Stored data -
****************************************
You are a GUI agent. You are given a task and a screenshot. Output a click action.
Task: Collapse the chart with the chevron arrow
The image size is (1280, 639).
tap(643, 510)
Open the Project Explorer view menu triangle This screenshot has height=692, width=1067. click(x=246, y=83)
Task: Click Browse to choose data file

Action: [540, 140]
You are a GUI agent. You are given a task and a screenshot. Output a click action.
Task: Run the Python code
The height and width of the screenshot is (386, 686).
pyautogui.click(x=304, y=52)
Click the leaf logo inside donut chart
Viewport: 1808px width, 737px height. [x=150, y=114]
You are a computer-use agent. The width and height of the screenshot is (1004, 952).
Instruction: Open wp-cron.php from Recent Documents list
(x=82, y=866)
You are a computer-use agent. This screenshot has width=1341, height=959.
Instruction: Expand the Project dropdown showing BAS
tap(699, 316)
****************************************
Your instructions - Using the records above, filter out every line that lacks the string "agent" and copy the rest.

Exercise output -
You are a GUI agent. You are given a task and a screenshot. Output a click action.
You are a GUI agent. You are given a task and a screenshot. Output a click action.
You are a computer-use agent. The width and height of the screenshot is (1004, 952).
You are a computer-use agent. This screenshot has width=1341, height=959.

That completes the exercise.